## Written instruction:
Reproduce without alteration the lines of the listing from the one containing "Given: Click the question mark help icon" through the end of the listing, both ends included.

[Word and element location listing]
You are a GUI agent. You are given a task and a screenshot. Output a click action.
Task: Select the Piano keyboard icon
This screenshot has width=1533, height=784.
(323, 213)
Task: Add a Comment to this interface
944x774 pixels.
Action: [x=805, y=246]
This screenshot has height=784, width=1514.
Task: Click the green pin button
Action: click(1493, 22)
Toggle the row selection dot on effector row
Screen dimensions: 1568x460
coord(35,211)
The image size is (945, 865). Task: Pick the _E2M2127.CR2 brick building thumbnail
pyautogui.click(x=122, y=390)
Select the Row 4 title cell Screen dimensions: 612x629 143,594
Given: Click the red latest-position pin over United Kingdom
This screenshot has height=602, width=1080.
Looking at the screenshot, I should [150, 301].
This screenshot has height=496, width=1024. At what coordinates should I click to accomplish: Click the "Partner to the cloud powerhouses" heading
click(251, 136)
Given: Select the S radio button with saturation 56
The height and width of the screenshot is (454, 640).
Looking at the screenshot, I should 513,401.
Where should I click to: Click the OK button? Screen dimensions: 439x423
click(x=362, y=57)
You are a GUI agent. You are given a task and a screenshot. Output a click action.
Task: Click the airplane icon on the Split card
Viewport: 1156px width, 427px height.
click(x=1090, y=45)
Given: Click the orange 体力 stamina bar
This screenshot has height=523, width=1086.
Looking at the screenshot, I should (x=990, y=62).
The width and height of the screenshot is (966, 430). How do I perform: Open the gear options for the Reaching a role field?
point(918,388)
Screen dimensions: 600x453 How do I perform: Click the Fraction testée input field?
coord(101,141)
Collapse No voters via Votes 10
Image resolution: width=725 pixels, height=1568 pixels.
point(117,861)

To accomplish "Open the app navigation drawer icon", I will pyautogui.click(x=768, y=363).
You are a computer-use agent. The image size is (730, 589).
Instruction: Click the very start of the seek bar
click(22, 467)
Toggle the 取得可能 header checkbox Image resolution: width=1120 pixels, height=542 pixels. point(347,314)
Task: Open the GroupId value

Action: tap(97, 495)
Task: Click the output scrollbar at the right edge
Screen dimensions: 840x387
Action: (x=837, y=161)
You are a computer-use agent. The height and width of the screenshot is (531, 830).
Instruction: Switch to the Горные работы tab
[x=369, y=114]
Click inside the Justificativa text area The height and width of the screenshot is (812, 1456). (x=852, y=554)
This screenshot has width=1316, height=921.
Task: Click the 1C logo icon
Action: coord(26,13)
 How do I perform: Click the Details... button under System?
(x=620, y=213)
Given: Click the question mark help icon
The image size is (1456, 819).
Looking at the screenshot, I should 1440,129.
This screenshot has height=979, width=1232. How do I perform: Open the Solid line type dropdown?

## Written solution:
Given: Click the question mark help icon
The image size is (1456, 819).
Looking at the screenshot, I should 1440,129.
This screenshot has height=979, width=1232. How do I perform: Open the Solid line type dropdown?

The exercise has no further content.